Stability indicating RP-HPLC method for the determination of Tenofovir in pharmaceutical formulation

Abstract

Stability indicating high performance liquid chromatography (HPLC) method was developed for the assay of Tenofovir in bulk and solid dose formulation. The HPLC separation was achieved on kromasil C18 (100mm × 4.6mm, 5 μm) column using a mobile phase of Methanol: Potassium dihydrogen orthophosphate buffer (30:70,v/v) at a flow rate of 1 ml min-1 and UV detection at 260 nm. Peak elutes at 7.33 appropriate. The method was validated for linearity, repeatability, accuracy, precision, robustness, limit of detection and limit of quantification. The accuracy was between 99.14 - 99.97%. The highest R.S.D. amongst interday and Intraday precision was found 0.808 and 0.473 respectively.The assay was linear over the concentration range of 10-50 μg/ml (R≈0. 999).
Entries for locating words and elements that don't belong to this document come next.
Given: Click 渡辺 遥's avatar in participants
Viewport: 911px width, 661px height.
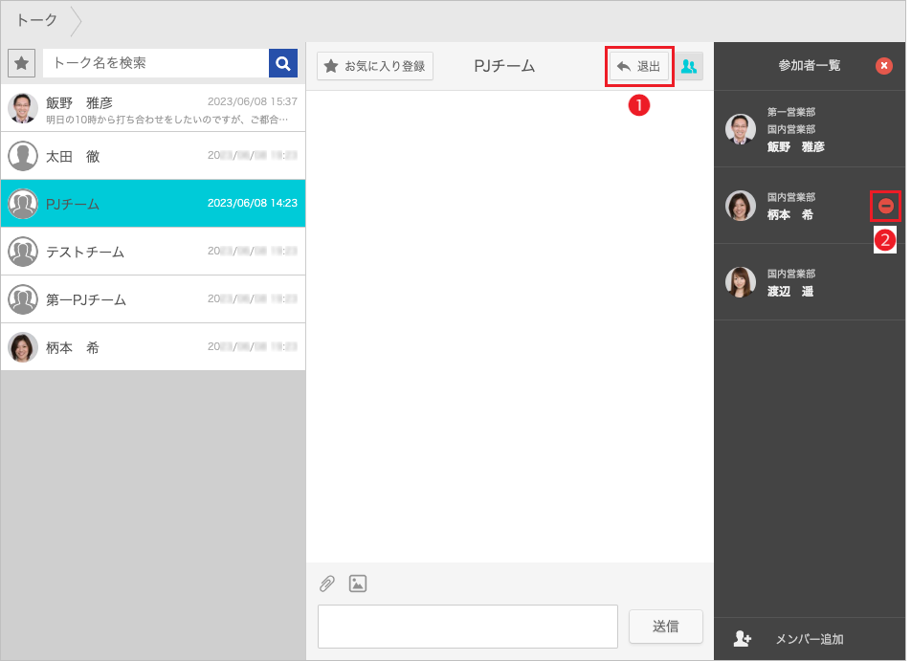Looking at the screenshot, I should [741, 282].
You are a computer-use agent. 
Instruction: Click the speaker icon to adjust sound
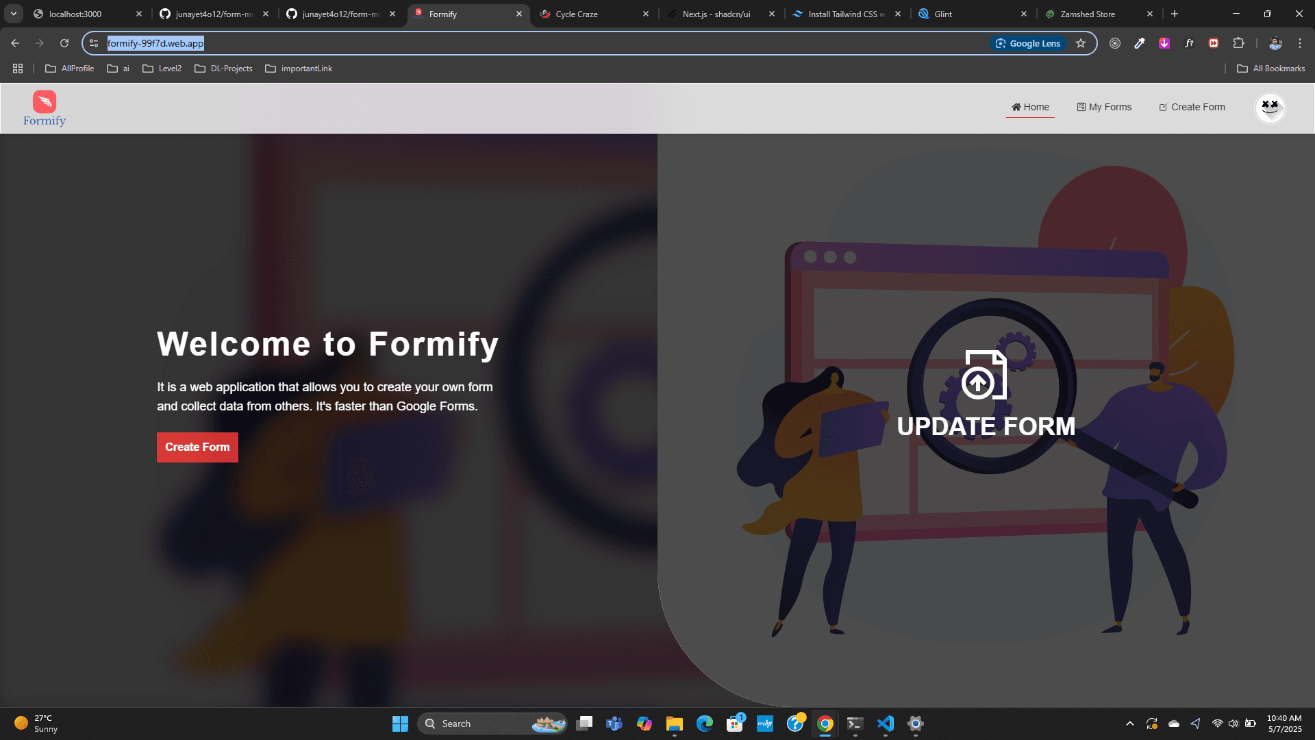tap(1234, 723)
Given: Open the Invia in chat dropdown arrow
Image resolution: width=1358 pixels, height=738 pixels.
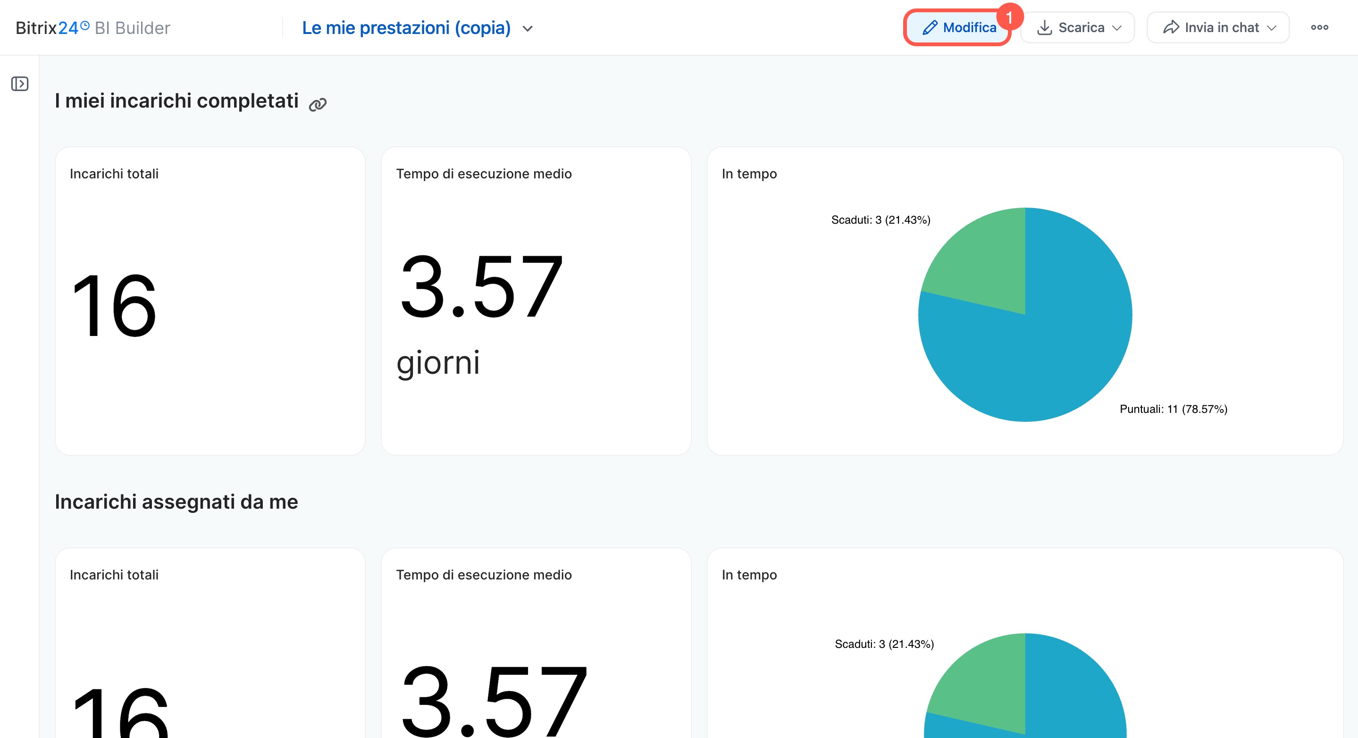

The method was robust as no significant change in chromatographic parameters. LOD and LOQ was found to be 0.90 and 2.71 respectively. The stress studies were performed per ICH guidelines to confirm its Stress testing was carried out in presence of acid, base, hydrogen peroxide, heat and light to demonstrate specificity of the method as per ICH guidelines. The developed method could separate the potential degradation products from the Tenofovir peak. It was concluded that highest degradation occurs in basic condition. This proposed method was suitable and practical for analysis the content of Tenofovir in pharmaceutical products and could be of benefit for the prediction shelf life of Tenofovir in marketed formulations.